J.P.Morgan
China Battery & Materials
Field trip sparks confidence: Confirm CATL as top pick, u/g Yunnan Energy (separator), d/g Hunan Yuneng (cathode)
• Stock recommendations: CATL – stay top pick. The company is notably less exposed to material price increases and is well-positioned for further market share gains. We maintain Neutral or UW ratings on tier-2 battery makers, as we see limited prospects for improved unit economics, which may result in these companies missing market expectations. Yunnan Energy (separator) – u/g to OW. We turned more positive on separator and expect the wet separator industry’s UTR to surpass its 2022 peak this year, with a 10ppt UTR improvement in 2026 and again in 2027E (see Figure 9). Hunan Yuneng (cathode) – d/g to Neutral. New capacity in this segment can be brought online quickly and easily, while battery manufacturers are increasingly incentivized to expand internal capacity through investments or strategic partnerships.

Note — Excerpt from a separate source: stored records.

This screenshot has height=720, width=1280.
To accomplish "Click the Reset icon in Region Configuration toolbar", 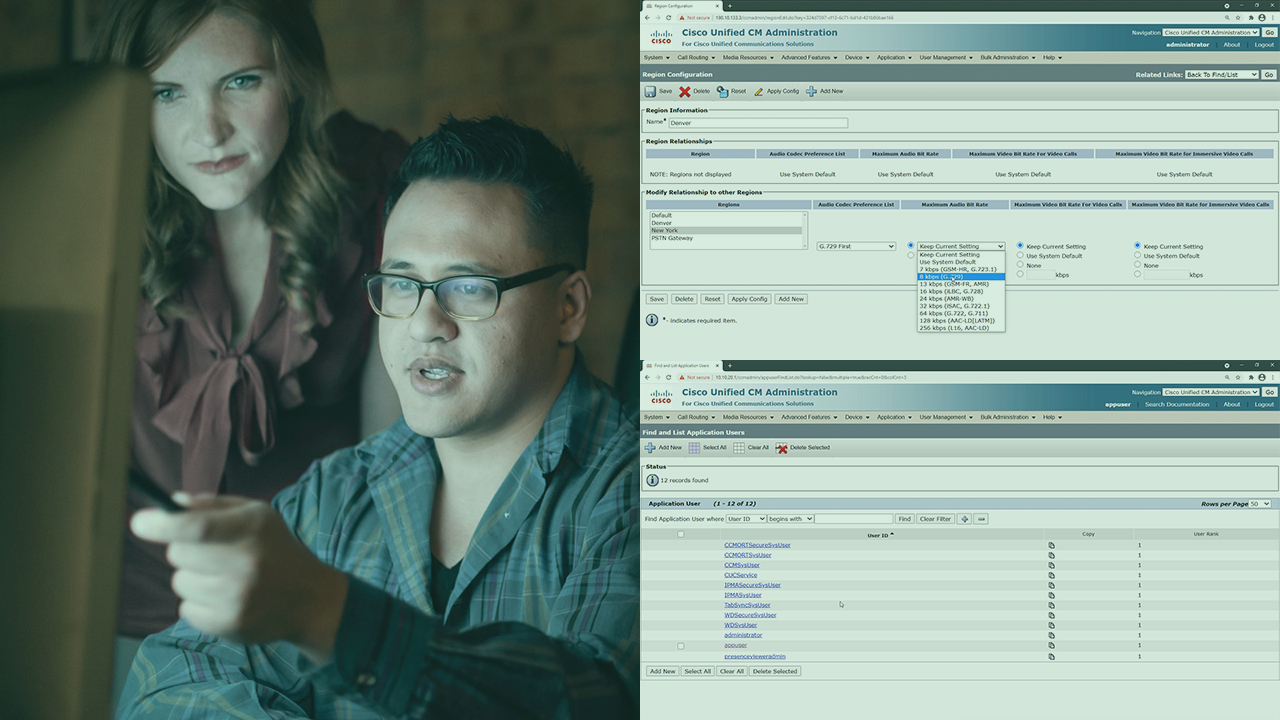I will click(x=722, y=91).
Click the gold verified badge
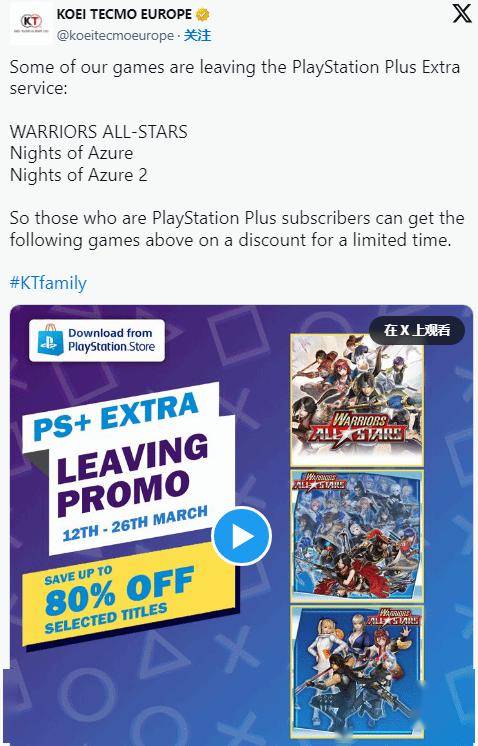Viewport: 478px width, 746px height. [203, 14]
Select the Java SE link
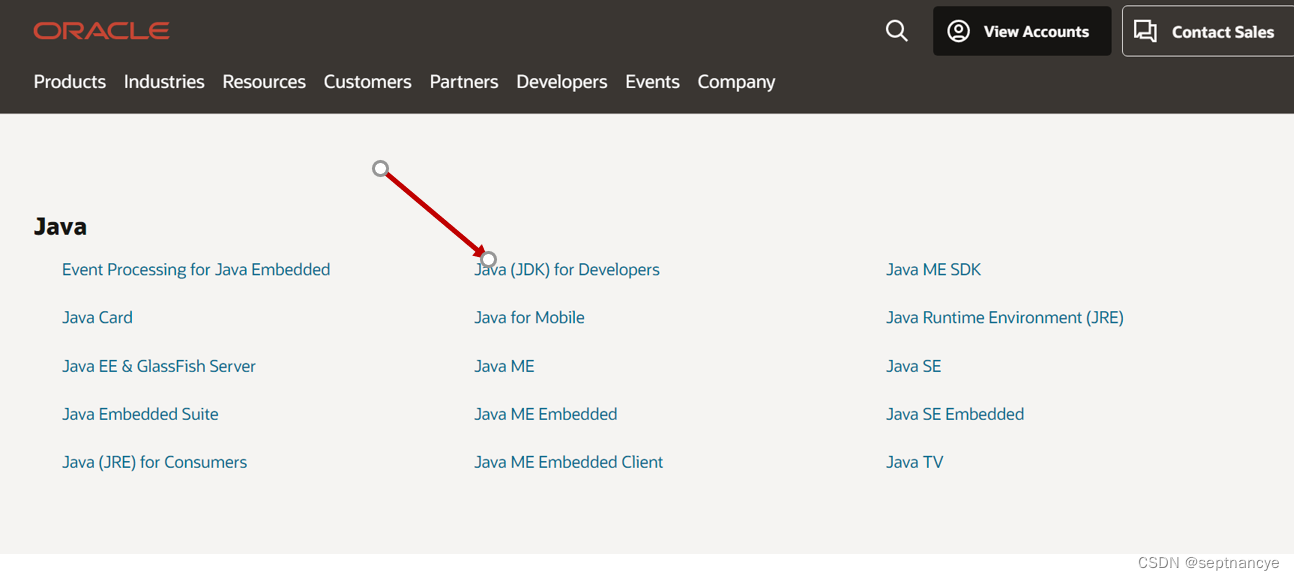The width and height of the screenshot is (1294, 580). (x=913, y=366)
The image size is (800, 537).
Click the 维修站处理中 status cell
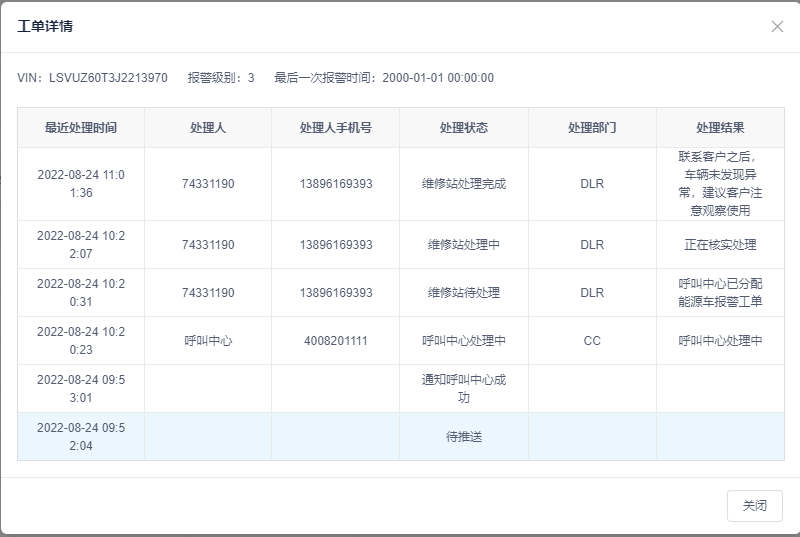click(464, 245)
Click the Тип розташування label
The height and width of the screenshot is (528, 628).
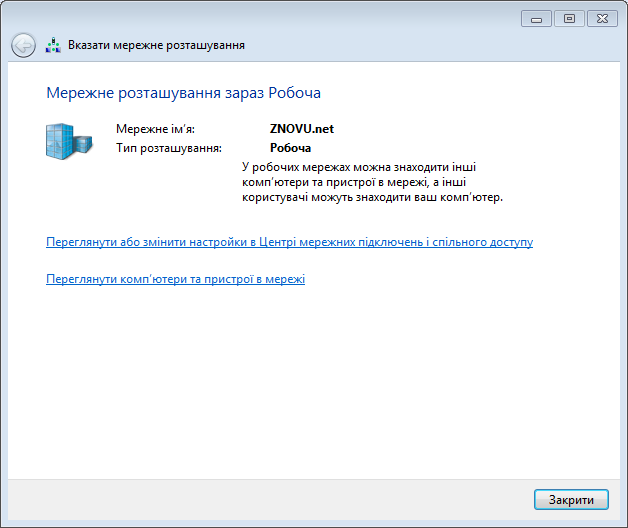[168, 148]
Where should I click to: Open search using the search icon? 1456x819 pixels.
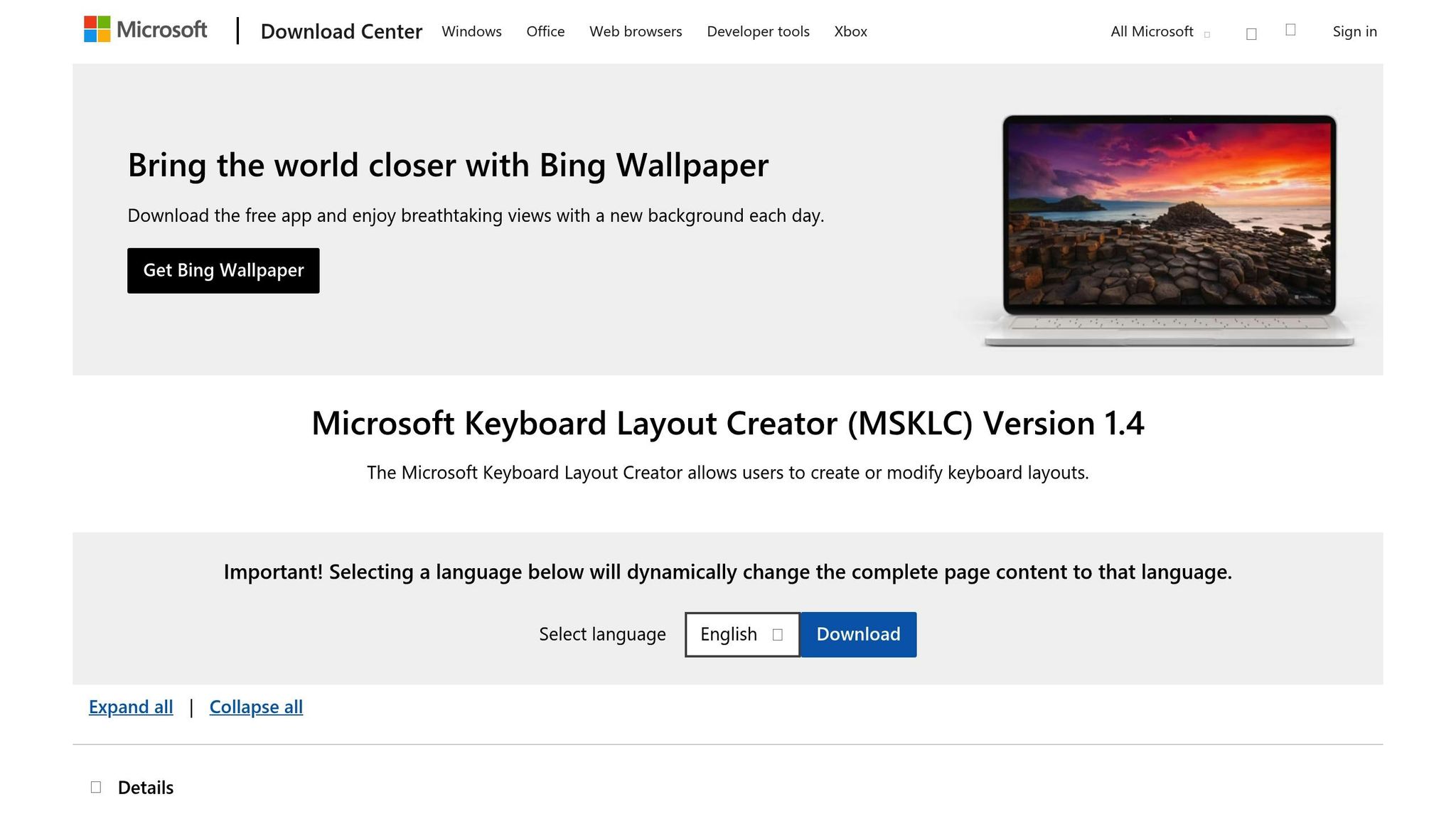pos(1251,33)
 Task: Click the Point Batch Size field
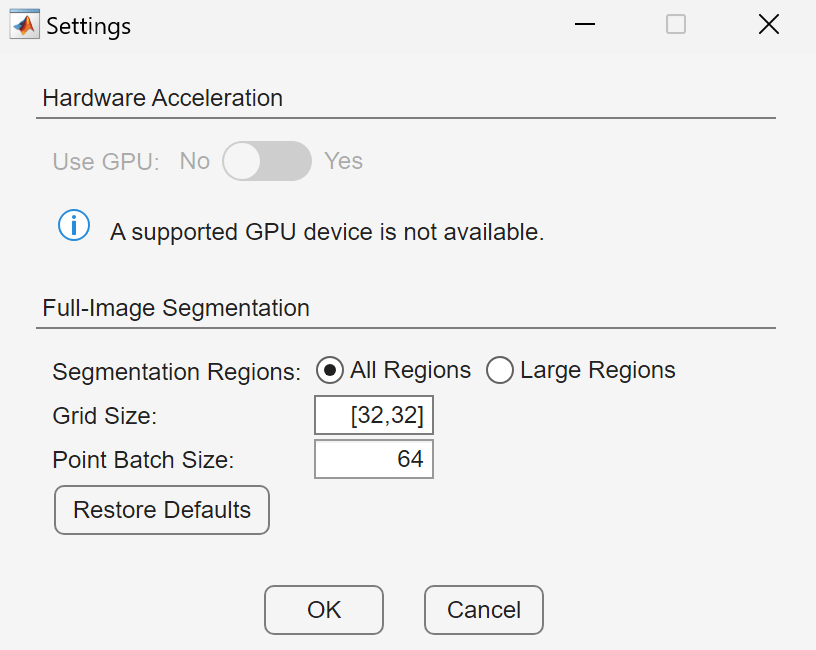tap(374, 460)
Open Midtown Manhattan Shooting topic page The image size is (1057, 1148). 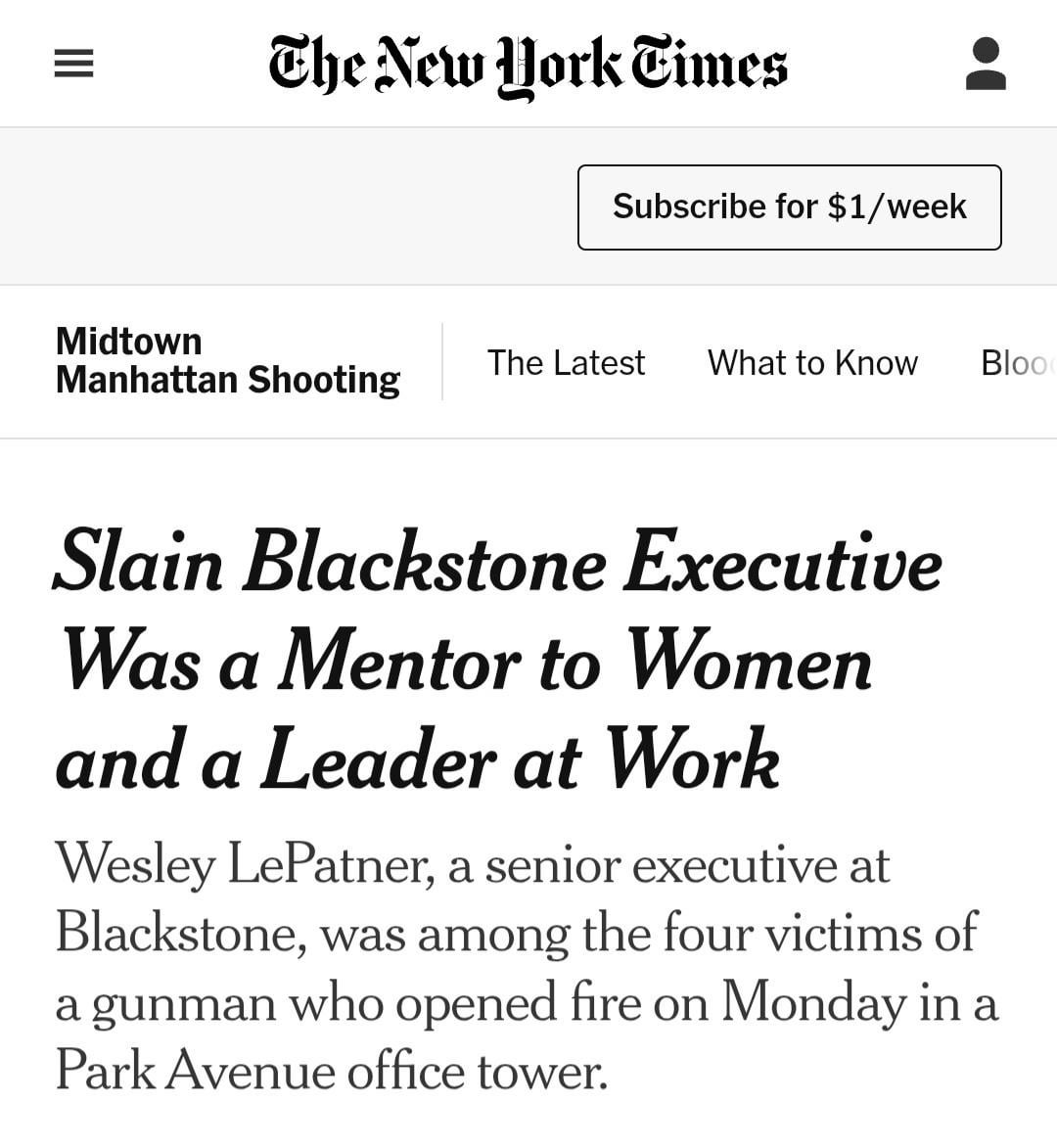[228, 361]
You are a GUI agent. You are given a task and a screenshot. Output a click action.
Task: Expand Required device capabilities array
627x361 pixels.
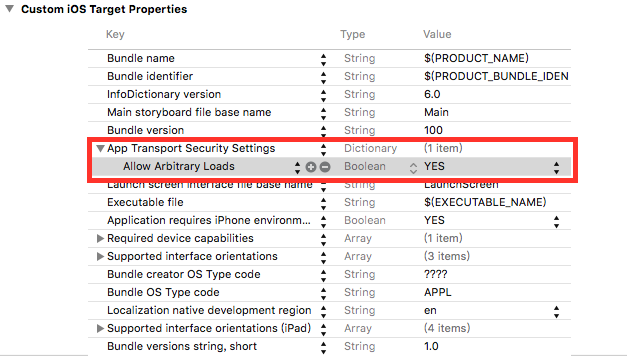pos(100,238)
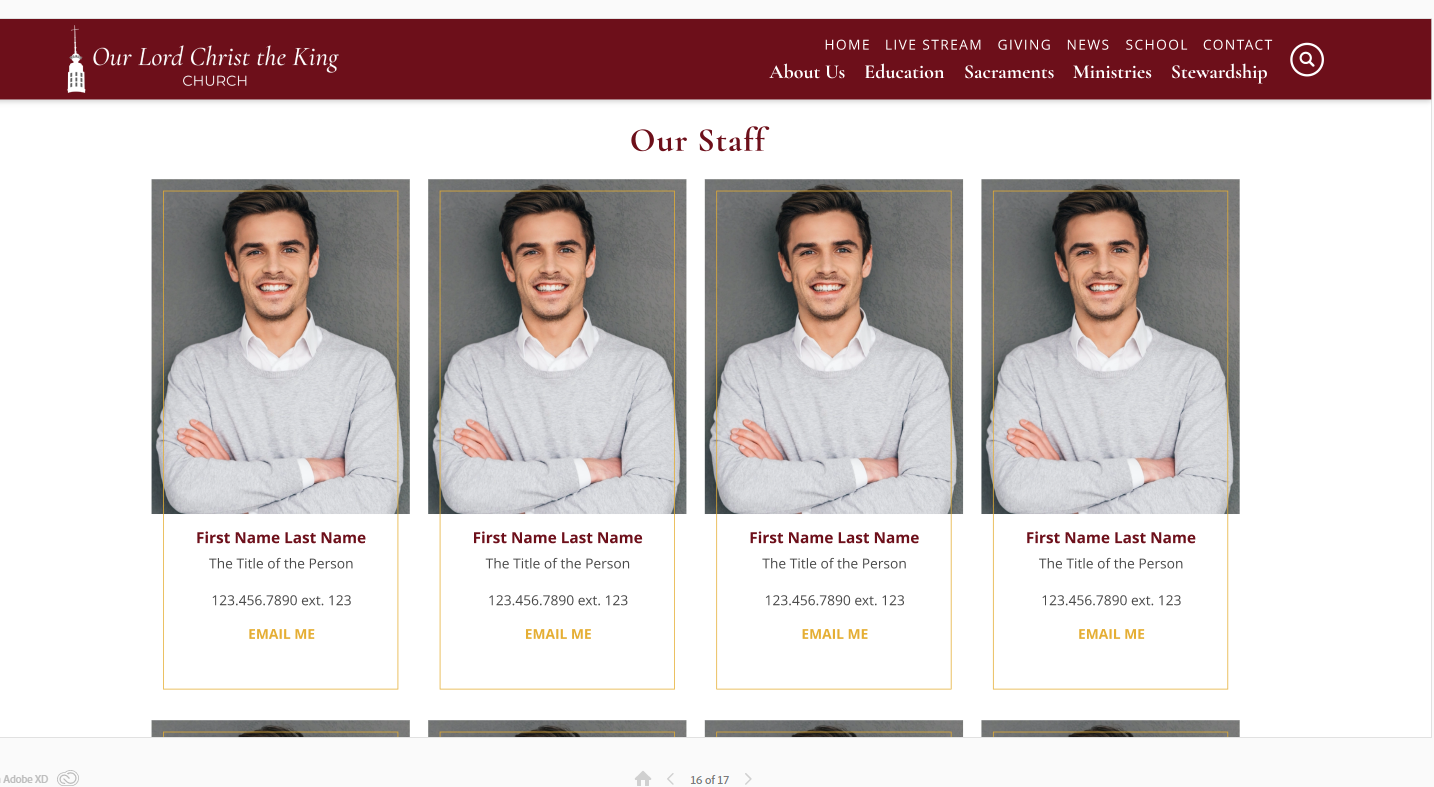This screenshot has height=787, width=1434.
Task: Open the Sacraments menu
Action: [x=1009, y=72]
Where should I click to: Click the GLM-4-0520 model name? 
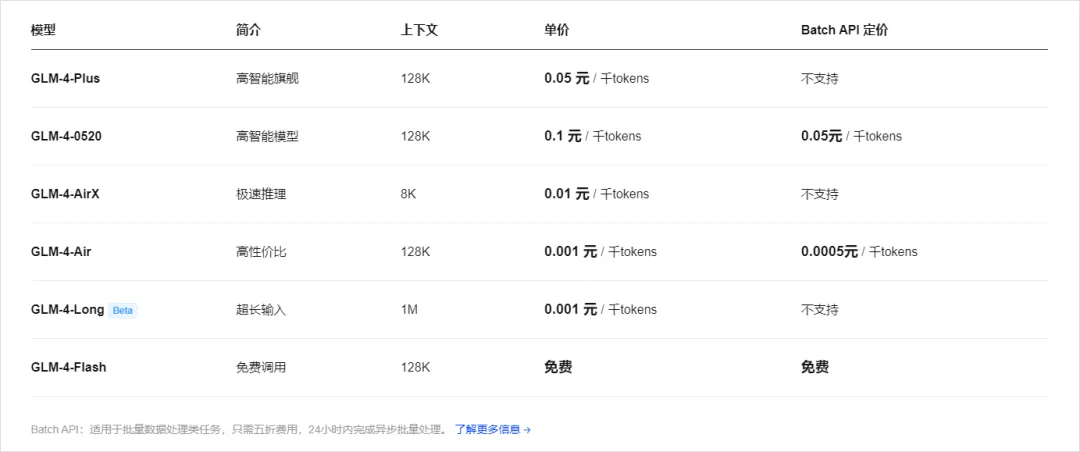(66, 136)
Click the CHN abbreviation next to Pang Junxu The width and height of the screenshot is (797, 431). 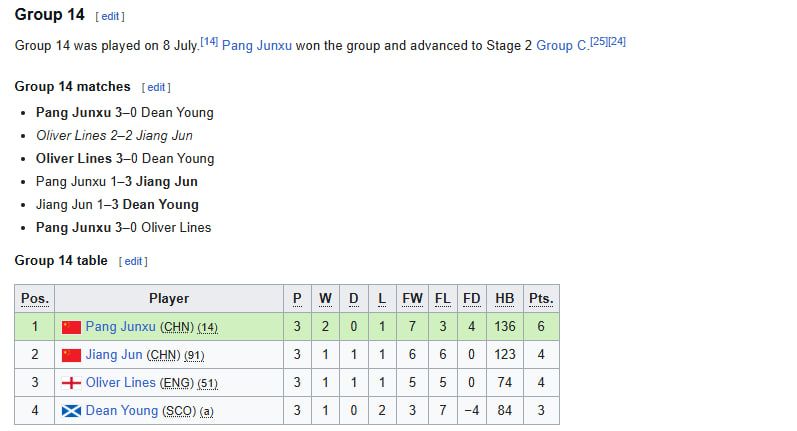coord(177,327)
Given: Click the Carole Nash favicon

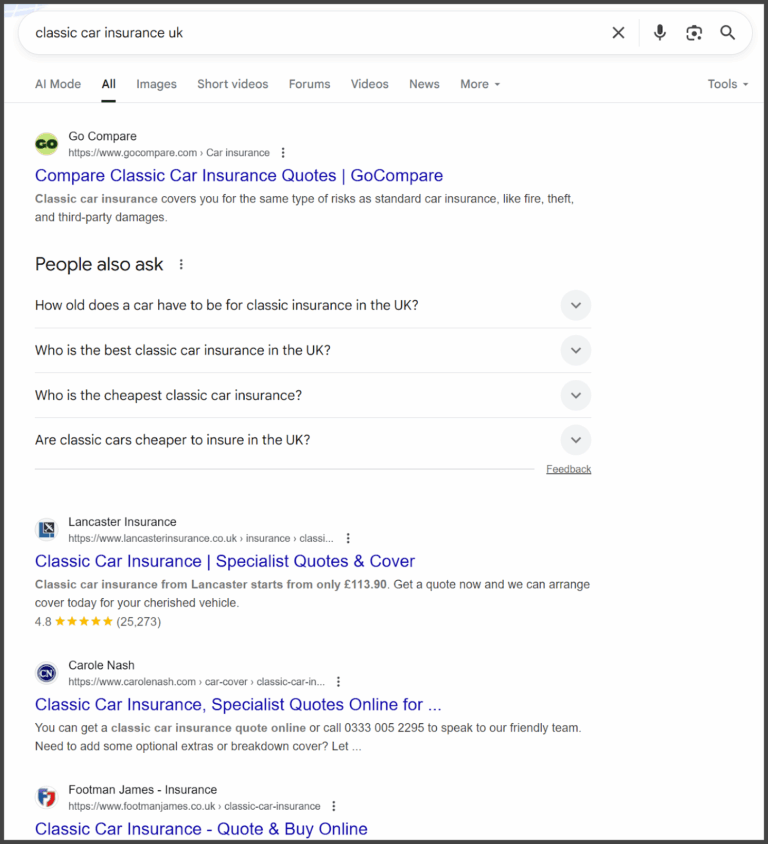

• An estimated 25% of CATL-A turnover sold by “national team”. CATL-A’s share price has fallen 7% YTD, underperforming CSI300 by 9% and CSI1000 by 18%. We believe this may be due to China Central Huijin Investment selling ETFs, as Bloomberg has reported, and CATL being heavily-weighted in CSI300. We estimate the national team contributed to 25% of CATL-A’s turnover during January 15-27 (24% during Jan 15-22, accelerating to 28% during Jan 23-27). Bloomberg Intelligence estimates a maximum further $90bn sales by the national team before LNY.
• Industry demand remains robust, with ESS battery makers—including tier-3 players—operating at full capacity and production lines booked through midyear. This strong outlook has persisted since late-2025, with only minor volatility linked to export tax rebate changes, and no typical slowdown during Lunar New Year. At what lithium price might demand begin to soften?
While IRR sensitivity varies by region, some industry participants estimate that demand could be affected when battery cell prices reach Rmb0.40–0.45/wh, which corresponds to lithium carbonate spot at Rmb200k-250k/t (Table 3). Notably, current IRR conditions are more favorable than in previous cycles, and battery prices are now less than half of their 2022 peak.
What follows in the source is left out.